(Activity)
Lines in the entries below where the word "computer" shows up should each be copied.

(Data for this task)
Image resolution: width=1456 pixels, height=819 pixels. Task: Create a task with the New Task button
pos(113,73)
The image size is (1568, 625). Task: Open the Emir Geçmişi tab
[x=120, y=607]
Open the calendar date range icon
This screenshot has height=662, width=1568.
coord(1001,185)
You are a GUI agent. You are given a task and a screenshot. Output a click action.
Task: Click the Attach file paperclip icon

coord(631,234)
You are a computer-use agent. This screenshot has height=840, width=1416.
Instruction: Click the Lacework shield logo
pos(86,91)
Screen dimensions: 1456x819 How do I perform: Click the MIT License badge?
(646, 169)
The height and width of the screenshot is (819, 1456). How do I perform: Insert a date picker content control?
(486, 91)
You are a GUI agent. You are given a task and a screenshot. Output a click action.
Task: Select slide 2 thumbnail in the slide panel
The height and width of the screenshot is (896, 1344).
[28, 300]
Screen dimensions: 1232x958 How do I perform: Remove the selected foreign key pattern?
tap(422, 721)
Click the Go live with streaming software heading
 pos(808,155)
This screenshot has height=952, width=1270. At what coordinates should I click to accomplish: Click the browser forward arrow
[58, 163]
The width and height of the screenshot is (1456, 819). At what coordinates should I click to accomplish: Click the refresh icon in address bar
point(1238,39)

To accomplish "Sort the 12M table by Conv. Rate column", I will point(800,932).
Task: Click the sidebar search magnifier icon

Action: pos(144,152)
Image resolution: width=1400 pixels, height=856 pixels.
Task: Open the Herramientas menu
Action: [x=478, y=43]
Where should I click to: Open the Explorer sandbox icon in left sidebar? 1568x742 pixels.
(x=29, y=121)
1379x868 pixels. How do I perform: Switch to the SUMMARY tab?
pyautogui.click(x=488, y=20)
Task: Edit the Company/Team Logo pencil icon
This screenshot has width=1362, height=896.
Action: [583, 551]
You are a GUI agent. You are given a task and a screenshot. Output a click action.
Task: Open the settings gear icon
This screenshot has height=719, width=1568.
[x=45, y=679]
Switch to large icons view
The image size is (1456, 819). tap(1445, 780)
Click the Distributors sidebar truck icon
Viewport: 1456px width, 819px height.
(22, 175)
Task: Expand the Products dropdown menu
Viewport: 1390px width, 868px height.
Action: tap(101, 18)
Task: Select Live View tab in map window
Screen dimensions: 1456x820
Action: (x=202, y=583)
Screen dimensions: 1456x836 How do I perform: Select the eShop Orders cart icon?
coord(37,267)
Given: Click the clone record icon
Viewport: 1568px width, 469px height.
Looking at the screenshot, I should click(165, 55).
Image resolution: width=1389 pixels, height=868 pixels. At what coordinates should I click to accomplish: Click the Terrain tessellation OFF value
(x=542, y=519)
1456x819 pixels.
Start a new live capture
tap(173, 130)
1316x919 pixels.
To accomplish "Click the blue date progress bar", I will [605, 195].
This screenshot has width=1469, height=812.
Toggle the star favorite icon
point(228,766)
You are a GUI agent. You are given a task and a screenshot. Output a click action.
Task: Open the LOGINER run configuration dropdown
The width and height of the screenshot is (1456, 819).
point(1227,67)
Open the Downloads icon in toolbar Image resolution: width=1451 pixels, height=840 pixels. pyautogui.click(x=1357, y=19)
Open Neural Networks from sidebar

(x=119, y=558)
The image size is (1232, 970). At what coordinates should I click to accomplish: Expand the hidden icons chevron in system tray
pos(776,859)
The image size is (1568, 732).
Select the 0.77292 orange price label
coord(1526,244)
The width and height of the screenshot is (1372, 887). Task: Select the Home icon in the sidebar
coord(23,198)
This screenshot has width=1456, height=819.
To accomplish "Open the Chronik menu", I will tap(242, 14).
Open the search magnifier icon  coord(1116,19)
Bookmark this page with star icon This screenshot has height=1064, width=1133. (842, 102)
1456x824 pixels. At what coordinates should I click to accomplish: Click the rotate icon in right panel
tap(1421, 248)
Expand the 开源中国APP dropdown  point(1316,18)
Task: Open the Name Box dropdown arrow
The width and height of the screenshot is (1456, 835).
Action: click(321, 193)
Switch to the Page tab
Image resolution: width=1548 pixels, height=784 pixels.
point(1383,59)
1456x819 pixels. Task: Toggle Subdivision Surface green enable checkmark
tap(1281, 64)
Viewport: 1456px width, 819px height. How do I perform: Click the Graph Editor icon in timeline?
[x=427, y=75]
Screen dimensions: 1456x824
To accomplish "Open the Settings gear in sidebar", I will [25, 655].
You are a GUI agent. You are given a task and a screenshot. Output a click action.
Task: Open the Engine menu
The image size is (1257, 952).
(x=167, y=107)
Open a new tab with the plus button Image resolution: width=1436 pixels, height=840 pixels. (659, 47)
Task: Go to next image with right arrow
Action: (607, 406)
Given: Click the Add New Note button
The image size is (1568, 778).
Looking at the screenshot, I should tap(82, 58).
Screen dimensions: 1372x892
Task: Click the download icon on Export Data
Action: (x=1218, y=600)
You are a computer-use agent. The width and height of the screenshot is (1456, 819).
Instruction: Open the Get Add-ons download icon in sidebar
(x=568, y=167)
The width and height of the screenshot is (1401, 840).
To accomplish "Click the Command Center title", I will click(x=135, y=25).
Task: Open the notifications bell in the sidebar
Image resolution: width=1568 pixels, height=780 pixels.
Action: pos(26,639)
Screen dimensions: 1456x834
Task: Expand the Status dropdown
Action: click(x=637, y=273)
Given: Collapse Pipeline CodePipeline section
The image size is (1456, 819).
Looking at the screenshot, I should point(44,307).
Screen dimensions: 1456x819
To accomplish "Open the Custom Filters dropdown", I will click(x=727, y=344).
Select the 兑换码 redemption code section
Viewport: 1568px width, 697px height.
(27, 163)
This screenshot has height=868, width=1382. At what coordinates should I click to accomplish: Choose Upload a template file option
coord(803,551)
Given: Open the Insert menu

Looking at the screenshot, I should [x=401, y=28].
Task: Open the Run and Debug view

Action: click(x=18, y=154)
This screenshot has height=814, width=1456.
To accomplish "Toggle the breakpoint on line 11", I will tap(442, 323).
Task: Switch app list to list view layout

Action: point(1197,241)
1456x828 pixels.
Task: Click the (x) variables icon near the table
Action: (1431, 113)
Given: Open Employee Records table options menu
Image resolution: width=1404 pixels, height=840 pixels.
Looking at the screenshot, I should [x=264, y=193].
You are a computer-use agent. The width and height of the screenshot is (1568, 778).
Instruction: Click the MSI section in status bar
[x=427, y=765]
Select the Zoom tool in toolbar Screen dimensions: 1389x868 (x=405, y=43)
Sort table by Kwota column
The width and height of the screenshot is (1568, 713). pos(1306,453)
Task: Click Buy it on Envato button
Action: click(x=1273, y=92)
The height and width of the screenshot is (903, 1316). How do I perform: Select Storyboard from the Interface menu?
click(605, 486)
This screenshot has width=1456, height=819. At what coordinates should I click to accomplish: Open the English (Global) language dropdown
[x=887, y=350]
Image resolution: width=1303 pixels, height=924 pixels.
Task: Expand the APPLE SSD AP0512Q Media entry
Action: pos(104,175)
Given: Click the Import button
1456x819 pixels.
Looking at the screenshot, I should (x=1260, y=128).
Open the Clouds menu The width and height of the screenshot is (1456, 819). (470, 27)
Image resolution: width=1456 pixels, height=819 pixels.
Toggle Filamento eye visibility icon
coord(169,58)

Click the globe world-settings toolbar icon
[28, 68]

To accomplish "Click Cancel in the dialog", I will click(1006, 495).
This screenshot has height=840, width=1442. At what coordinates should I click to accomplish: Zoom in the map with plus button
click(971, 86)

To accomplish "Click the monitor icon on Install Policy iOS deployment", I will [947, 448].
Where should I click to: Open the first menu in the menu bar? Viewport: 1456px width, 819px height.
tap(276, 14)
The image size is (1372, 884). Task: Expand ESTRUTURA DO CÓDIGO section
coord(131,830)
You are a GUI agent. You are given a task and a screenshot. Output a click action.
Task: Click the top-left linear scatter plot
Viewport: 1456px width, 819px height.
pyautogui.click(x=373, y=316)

(Solution to the problem)
You are a computer-use agent. This screenshot has height=840, width=1416.
You are a computer-use agent. The width and height of the screenshot is (1456, 819).
You are a computer-use agent. The width and height of the screenshot is (1568, 778).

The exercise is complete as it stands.